TEXTE:

Mais dans les 130 000 € que les délégataires estiment nécessaires pour redémarrer en novembre, ils comptent 70 000 € d'indemnités de la Communauté de communes Causse-Aigoual-Cévennes pour travaux non-réalisés...

Mais pourquoi donnerions-nous 70 000 € d'indemnités ? Où sommes-nous en tort ? Les travaux, dans la convention, devaient êre réalisés en juin 2024. On est en faute que depuis juin de cette année... S'il y a des difficultés économiques, ce n'est pas la faute de la communauté de communes de ne pas avoir fait les travaux avant ! Nous, on a comme tout le monde pris le retard lié à la Covid, deux ans où on n'a rien pu faire. Ensuite on a recruté une architecte, on a fait faire les plans. On était partis sur un budget de 800 000 € mais on a eu des déboires avec cette architecte et on arrivait pratiquement à 2 millions d'euros de budget. On ne pouvait pas l'assumer... On n'a pas atteint le résultat, mais on se remet au travail, ça prend du temps. Je ne vois pas pourquoi on indemniserait la DSP alors qu'on a fait le maximum ! S'il faut aller au tribunal, on l'expliquera. Mais je pense que c'est un faux débat. Quand quelqu'un se noie, il peut faire couler son sauveteur. Ce n'est pas la bonne stratégie. Dire qu'on n'a pas fait notre travail, c'est faux et ce n'est pas honnête. Attaquer le Parc, c'est un petit peu facile. Et faire du chahut, ça aura des effets délétères. Exemple : quand je passe à Bramabiau et que je vois qu'un imbécile a écrit "Le Parc brûlera. Libertad !" Est-ce que ça, c'est vraiment la liberté de faire brûler le Parc ? Il pense vraiment qu'en brûlant le Parc, il rendra service à l'humanité ? Le Parc, c'est une administration qui a pour mission de protéger l'environnement. Il y a des contraintes, mais c'est ce qui fait qu'on peut vivre en société. Chacun ne peut pas faire ce qu'il veut au monde. Il n'y a qu'à voir comme notre territoire est extraordinaire. Ailleurs, vous trouvez des bouteilles, des plastiques dans la nature... Aller chercher querelle au Parc, ce n'est pas une bonne idée.

DOCUMENTS FOURNIS:
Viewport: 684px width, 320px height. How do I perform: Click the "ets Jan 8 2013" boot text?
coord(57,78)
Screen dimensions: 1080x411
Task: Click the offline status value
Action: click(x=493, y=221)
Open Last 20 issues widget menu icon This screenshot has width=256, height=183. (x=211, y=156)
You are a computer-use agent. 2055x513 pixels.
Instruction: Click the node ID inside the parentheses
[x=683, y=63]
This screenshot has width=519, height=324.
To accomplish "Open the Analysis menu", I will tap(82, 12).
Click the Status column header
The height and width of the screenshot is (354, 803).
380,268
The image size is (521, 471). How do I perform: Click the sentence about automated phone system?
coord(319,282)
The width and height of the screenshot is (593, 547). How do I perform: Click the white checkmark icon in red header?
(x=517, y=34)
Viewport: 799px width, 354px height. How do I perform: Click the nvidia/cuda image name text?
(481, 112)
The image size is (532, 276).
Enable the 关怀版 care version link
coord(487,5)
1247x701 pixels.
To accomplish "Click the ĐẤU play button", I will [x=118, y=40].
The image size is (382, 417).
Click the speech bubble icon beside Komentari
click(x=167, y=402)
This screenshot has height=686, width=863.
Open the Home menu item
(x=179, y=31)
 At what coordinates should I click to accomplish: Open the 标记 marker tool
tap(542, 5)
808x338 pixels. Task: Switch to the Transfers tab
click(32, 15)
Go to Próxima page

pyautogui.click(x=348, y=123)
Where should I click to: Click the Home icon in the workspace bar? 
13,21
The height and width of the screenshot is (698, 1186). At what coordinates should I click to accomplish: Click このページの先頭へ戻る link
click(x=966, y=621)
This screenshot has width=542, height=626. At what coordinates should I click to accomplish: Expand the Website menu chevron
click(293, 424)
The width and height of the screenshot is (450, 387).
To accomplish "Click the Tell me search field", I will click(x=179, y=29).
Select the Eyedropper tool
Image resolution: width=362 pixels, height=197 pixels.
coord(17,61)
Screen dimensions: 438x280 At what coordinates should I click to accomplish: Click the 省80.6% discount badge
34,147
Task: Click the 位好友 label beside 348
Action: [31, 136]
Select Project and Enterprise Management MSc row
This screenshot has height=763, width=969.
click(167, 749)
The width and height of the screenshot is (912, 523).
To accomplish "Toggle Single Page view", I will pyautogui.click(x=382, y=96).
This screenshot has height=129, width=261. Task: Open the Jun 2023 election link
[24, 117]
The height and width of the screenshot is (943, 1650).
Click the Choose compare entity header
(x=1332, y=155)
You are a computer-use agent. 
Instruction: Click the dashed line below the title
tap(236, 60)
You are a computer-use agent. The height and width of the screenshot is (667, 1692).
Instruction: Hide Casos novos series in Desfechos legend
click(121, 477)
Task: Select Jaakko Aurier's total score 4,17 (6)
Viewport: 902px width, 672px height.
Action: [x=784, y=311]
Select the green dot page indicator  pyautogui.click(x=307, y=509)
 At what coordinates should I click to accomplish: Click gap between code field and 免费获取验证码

CONSIGNE: Recopiez mot pour mot, du début à la fin, le texte sur les indemnités réclamées à la communauté de communes.

RÉPONSE:
Mais dans les 130 000 € que les délégataires estiment nécessaires pour redémarrer en novembre, ils comptent 70 000 € d'indemnités de la Communauté de communes Causse-Aigoual-Cévennes pour travaux non-réalisés...

Mais pourquoi donnerions-nous 70 000 € d'indemnités ? Où sommes-nous en tort ? Les travaux, dans la convention, devaient êre réalisés en juin 2024. On est en faute que depuis juin de cette année... S'il y a des difficultés économiques, ce n'est pas la faute de la communauté de communes de ne pas avoir fait les travaux avant ! Nous, on a comme tout le monde pris le retard lié à la Covid, deux ans où on n'a rien pu faire. Ensuite on a recruté une architecte, on a fait faire les plans. On était partis sur un budget de 800 000 € mais on a eu des déboires avec cette architecte et on arrivait pratiquement à 2 millions d'euros de budget. On ne pouvait pas l'assumer... On n'a pas atteint le résultat, mais on se remet au travail, ça prend du temps. Je ne vois pas pourquoi on indemniserait la DSP alors qu'on a fait le maximum ! S'il faut aller au tribunal, on l'expliquera. Mais je pense que c'est un faux débat. Quand quelqu'un se noie, il peut faire couler son sauveteur. Ce n'est pas la bonne stratégie. Dire qu'on n'a pas fait notre travail, c'est faux et ce n'est pas honnête. Attaquer le Parc, c'est un petit peu facile. Et faire du chahut, ça aura des effets délétères. Exemple : quand je passe à Bramabiau et que je vois qu'un imbécile a écrit "Le Parc brûlera. Libertad !" Est-ce que ça, c'est vraiment la liberté de faire brûler le Parc ? Il pense vraiment qu'en brûlant le Parc, il rendra service à l'humanité ? Le Parc, c'est une administration qui a pour mission de protéger l'environnement. Il y a des contraintes, mais c'est ce qui fait qu'on peut vivre en société. Chacun ne peut pas faire ce qu'il veut au monde. Il n'y a qu'à voir comme notre territoire est extraordinaire. Ailleurs, vous trouvez des bouteilles, des plastiques dans la nature... Aller chercher querelle au Parc, ce n'est pas une bonne idée.